I'll never forget him, impossible to, he'd wired this house, installed practically every fixture - not a soulful reason on its face, but zen-like if you knew his devotion to doing things right. His counsel was priceless, he'd fought an estate battle similar to the one I'm defending; after a decade or so he'd prevailed, bloodied but victorious. His delight in Pam's pregnancy, his reassurance when I couldn't bring myself to feel much joy in the circumstances, his foretelling of the pleasure I'd feel in having a child, the fact that I'd come home, pick up a kid who'd dirty my pristine white shirt, and how I'd feel pleasure in that, the fact that he believed in me, that the difference in age between us meant nothing at all to him, he absolutely was right. At the end, a real person, intelligent, his battles - ex-wife, with Robert, business partners, the trade - all of these I think he approached as a person, unpredictable, so not boring, but always, it seemed to me, the decent thing was done.
I didn't listen to Betty Carter, her artistry would have ennobled the evening, again the BBC guided my hand: a program on papal travels had a Leonard Cohen song - Susanne (?) - as a soundtrack. I couldn't think of a more worldly-wise, more accepting poet of our life here on this earth.
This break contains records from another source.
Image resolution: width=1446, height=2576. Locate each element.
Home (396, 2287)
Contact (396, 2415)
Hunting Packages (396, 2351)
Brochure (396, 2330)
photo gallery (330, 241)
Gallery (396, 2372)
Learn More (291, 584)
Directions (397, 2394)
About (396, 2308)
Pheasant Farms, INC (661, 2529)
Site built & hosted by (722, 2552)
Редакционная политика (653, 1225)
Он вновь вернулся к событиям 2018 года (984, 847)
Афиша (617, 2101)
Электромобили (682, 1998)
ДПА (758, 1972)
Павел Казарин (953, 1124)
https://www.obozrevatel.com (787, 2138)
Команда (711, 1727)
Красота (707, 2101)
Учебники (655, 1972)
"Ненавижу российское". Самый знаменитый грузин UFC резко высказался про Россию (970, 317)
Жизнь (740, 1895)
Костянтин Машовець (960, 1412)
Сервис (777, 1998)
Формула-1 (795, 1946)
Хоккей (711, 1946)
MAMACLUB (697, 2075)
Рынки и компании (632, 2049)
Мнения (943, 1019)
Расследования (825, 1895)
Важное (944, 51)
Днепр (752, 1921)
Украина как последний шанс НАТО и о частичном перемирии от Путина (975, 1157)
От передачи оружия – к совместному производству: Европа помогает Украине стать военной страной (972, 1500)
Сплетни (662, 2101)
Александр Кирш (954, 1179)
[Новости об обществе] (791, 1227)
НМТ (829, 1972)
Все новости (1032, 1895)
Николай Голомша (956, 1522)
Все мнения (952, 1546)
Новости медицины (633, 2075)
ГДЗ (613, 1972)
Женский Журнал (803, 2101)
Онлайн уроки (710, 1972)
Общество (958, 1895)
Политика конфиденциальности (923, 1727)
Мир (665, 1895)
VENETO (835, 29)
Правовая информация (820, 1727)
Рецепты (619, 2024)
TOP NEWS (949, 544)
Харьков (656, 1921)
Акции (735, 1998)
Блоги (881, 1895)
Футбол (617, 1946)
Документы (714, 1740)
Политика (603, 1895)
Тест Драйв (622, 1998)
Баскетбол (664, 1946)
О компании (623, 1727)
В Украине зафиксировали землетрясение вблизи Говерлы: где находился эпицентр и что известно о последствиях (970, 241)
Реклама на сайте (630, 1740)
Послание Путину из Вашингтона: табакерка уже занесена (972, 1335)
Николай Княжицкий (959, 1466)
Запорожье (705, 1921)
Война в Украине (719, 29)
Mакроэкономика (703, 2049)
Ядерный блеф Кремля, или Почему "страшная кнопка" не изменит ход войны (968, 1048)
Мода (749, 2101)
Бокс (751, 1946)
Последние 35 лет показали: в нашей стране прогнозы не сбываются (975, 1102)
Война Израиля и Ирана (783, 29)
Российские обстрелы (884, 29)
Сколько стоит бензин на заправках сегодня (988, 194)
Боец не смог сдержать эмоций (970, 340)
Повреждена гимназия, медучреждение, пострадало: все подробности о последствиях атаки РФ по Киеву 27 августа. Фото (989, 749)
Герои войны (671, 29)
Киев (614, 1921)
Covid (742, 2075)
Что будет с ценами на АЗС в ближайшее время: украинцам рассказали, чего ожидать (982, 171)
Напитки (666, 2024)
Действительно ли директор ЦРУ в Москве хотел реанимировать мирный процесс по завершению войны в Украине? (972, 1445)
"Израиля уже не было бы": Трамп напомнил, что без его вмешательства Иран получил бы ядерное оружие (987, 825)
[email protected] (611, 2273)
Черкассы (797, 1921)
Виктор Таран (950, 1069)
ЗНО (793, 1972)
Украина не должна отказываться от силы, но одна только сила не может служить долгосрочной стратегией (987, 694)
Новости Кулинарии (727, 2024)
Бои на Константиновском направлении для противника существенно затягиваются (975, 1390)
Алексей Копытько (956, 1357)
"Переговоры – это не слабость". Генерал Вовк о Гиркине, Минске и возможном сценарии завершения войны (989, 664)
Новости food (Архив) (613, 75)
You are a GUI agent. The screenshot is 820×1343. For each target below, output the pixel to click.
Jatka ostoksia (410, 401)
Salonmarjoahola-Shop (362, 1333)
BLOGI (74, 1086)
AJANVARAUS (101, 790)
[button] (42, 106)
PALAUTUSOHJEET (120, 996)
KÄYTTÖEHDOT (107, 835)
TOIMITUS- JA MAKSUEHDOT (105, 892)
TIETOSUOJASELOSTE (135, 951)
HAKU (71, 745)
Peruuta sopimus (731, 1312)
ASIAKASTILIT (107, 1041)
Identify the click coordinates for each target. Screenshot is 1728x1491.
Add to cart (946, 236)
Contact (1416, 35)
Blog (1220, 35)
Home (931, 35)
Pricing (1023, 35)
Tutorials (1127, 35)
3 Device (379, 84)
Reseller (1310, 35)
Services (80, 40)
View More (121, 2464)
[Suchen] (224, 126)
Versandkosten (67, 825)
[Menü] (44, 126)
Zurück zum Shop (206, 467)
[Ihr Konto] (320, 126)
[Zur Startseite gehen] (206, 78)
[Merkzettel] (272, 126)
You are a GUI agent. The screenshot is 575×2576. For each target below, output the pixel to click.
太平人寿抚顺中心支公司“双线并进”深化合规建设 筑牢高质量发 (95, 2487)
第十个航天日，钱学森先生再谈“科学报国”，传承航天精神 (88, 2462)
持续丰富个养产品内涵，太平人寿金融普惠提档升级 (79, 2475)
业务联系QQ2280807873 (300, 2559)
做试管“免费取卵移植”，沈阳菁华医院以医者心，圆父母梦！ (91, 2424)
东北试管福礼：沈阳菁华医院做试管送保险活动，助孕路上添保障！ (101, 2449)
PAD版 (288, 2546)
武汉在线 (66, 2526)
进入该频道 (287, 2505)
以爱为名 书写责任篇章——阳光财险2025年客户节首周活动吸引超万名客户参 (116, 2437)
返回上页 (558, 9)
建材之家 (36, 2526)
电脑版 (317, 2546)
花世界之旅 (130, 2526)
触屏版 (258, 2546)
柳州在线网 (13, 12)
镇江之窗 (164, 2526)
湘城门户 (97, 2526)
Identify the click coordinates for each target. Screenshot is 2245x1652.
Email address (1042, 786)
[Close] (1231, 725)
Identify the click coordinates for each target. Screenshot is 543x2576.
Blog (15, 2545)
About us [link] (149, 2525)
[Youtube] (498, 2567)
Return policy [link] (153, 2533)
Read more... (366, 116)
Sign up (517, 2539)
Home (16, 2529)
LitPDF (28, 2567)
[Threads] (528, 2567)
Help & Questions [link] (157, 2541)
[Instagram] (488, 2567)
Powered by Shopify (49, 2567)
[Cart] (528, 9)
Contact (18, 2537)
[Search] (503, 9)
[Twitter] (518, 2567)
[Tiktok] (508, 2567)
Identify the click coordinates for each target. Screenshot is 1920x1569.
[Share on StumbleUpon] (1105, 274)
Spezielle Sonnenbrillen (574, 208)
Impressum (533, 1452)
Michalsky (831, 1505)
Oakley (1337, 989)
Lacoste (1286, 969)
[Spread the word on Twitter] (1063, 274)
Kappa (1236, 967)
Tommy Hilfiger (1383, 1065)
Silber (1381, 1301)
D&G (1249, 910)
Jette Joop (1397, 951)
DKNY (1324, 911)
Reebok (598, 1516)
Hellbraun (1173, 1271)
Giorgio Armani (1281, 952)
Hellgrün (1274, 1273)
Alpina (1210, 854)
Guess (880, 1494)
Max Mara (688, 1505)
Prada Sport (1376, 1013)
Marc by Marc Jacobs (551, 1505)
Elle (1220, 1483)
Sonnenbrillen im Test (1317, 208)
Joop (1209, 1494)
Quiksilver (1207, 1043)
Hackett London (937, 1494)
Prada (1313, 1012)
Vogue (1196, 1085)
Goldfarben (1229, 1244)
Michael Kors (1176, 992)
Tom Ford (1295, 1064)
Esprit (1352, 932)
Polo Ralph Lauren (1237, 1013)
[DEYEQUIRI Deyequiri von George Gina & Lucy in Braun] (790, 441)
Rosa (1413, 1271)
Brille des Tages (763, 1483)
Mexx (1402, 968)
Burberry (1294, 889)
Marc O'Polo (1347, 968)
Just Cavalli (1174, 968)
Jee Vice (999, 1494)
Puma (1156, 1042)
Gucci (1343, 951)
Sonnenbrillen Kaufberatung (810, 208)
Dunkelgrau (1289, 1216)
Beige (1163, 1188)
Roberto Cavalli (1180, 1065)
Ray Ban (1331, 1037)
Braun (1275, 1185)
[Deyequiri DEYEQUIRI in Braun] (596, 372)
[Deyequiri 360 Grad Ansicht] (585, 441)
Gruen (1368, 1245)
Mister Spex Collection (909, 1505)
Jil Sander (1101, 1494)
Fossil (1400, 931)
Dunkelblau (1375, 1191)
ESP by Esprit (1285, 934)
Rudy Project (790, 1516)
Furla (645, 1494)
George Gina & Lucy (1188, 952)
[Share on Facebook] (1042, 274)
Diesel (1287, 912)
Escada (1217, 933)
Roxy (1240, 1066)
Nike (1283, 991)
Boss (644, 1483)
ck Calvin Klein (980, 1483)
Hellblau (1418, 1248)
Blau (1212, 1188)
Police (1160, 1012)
As usual things change, and they stay the same. As I started to place my recollections on paper before they were dulled by tomorrow's own full plate, my phone rang (I'd just sent a text message to Abeiku Smith and my brother Paa Kow to tell them about Mr. Agoe, and thought it was one of them calling back), it was Arie, he wanted to park his overheating car here, he was on his way to see his girlfriend.
I feel oddly at peace, my mood lightened from the preceding days' allotments, when I could feel despair closing in. The fact that a dear friend feels no more pain, that I can remember enough to write about him, and still not exhaust my memories of him. I thank my lucky stars for these opportunities.
Ataa Agoe, thanks! Boobee is a great kid, glorying in both of his parent, oblivious, at least I hope so, to both our quirks, although he now pats me on the back when I pick him up, as though he senses my need for reassurance these days. My guess is that you weren't right just about this, that there were many other people who felt the way I do about your talent for friendship and plain speech.